### WHAT YOU WILL DO
Below are lines of data, and only some are wanted. Please repeat exactly those from the line that has "Click the 계정" through the line that has "You are a computer-use agent. Screen".

### ENTRIES SUPPLIED
+--

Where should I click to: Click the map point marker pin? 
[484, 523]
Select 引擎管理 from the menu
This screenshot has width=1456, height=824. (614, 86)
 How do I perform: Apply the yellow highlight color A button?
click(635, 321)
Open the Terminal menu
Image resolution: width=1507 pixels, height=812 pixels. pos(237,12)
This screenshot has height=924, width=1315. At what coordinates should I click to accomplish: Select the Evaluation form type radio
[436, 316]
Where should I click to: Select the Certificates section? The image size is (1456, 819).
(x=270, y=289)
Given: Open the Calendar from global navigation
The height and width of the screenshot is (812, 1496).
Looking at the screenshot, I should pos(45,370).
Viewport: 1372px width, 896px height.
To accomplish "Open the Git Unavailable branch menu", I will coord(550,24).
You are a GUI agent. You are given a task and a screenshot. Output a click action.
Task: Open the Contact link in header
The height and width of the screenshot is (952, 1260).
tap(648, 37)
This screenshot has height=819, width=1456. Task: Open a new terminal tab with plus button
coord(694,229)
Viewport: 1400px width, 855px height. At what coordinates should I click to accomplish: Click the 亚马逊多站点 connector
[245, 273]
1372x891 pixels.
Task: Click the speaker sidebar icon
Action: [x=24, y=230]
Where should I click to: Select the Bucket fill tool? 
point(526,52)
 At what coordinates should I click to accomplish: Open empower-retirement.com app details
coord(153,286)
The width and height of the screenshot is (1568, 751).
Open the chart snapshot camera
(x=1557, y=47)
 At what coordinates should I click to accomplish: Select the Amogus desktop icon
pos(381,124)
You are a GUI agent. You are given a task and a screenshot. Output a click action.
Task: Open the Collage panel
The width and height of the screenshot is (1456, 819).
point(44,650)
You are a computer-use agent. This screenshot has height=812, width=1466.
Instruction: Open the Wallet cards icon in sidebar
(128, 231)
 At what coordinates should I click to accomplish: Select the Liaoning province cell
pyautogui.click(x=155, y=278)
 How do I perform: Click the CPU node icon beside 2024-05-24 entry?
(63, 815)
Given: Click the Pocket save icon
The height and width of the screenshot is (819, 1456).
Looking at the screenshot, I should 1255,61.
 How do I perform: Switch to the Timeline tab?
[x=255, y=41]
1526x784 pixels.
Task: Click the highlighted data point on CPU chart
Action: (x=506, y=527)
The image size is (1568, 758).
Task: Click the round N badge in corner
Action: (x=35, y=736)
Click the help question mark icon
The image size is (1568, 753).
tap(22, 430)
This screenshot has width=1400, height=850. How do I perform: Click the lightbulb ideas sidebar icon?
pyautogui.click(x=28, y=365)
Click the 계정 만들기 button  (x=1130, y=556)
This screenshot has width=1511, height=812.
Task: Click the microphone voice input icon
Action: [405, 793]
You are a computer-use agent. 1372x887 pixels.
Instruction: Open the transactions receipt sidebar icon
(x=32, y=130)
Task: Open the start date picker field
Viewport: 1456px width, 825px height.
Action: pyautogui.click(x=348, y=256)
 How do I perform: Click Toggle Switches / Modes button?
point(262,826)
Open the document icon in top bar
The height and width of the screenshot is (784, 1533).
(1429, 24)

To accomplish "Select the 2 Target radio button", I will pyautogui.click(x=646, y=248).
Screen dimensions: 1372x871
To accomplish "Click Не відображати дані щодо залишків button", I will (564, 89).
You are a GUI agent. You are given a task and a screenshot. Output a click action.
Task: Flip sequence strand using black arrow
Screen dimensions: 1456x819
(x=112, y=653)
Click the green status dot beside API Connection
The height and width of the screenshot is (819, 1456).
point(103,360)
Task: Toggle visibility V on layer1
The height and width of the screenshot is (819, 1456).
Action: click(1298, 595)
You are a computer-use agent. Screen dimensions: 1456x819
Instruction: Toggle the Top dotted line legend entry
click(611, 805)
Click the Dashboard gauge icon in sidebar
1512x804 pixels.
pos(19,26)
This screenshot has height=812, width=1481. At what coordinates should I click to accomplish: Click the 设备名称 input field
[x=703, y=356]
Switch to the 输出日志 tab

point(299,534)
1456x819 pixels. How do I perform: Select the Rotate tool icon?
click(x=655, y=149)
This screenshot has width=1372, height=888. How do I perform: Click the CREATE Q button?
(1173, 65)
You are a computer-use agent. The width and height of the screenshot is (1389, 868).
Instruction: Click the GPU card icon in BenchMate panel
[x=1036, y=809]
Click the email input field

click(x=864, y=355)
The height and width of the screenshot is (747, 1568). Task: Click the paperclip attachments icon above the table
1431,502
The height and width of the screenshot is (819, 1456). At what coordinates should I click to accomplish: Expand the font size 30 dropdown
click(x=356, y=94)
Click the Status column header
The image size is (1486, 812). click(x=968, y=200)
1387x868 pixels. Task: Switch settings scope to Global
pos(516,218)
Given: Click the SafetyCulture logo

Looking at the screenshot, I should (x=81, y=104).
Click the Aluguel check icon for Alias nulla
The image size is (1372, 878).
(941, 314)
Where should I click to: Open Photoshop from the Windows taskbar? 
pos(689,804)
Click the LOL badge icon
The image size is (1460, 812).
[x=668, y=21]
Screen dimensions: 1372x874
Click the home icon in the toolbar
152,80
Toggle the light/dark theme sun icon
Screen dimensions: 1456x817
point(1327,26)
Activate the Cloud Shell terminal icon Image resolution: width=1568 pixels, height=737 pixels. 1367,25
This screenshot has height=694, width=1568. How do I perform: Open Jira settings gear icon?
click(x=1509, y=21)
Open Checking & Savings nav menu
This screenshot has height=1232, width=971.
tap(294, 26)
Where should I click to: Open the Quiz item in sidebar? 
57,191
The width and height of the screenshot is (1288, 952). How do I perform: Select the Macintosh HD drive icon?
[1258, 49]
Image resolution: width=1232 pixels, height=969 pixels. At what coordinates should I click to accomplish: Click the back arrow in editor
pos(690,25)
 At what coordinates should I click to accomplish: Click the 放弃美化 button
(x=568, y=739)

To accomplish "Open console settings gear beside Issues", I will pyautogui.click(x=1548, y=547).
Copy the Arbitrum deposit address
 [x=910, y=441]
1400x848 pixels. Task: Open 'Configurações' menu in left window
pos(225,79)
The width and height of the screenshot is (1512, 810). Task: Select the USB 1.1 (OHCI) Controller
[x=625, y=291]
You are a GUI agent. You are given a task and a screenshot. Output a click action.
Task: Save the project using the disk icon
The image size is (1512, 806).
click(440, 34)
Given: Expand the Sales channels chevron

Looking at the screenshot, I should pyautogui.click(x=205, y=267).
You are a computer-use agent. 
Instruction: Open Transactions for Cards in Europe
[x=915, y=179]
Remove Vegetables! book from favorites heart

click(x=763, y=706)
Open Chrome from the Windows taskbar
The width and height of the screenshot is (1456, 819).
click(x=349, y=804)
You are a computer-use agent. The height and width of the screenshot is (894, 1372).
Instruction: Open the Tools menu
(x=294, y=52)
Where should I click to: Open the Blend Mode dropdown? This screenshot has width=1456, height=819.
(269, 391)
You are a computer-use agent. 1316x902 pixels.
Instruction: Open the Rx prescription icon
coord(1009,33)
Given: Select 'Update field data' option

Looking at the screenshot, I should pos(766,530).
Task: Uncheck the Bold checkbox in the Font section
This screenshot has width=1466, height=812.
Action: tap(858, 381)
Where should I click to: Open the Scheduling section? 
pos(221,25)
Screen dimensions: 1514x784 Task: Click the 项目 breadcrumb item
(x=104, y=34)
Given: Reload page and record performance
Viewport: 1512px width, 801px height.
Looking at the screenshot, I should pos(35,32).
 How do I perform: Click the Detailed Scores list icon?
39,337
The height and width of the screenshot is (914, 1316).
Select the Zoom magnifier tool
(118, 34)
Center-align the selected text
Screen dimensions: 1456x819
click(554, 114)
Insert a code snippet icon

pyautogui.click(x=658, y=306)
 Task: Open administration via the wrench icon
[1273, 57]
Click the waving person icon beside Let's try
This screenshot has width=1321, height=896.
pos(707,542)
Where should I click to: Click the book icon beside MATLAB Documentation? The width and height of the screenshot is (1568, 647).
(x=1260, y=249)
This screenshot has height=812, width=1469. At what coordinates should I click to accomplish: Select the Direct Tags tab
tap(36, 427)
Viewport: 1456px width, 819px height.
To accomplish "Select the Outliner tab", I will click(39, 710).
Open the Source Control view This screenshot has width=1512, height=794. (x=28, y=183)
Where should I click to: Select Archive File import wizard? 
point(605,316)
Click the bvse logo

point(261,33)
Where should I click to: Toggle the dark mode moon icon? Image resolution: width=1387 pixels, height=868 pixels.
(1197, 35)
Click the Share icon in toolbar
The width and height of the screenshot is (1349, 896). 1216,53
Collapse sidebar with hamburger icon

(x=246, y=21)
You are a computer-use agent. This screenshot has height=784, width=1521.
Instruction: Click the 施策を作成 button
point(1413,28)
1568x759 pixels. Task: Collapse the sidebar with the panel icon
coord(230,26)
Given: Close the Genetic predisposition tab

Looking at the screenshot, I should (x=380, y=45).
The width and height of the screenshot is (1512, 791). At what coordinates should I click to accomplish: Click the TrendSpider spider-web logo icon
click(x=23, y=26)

+--

### FINISHED EXERCISE
Click the 계정 만들기 button  (x=1130, y=556)
This screenshot has width=1511, height=812.
Task: Click the microphone voice input icon
Action: [405, 793]
You are a computer-use agent. 1372x887 pixels.
Instruction: Open the transactions receipt sidebar icon
(x=32, y=130)
Task: Open the start date picker field
Viewport: 1456px width, 825px height.
Action: pyautogui.click(x=348, y=256)
 How do I perform: Click Toggle Switches / Modes button?
point(262,826)
Open the document icon in top bar
The height and width of the screenshot is (784, 1533).
(1429, 24)

To accomplish "Select the 2 Target radio button", I will pyautogui.click(x=646, y=248).
Screen dimensions: 1372x871
To accomplish "Click Не відображати дані щодо залишків button", I will (564, 89).
You are a GUI agent. You are given a task and a screenshot. Output a click action.
Task: Flip sequence strand using black arrow
Screen dimensions: 1456x819
(x=112, y=653)
Click the green status dot beside API Connection
The height and width of the screenshot is (819, 1456).
point(103,360)
Task: Toggle visibility V on layer1
The height and width of the screenshot is (819, 1456).
Action: click(1298, 595)
You are a computer-use agent. Screen dimensions: 1456x819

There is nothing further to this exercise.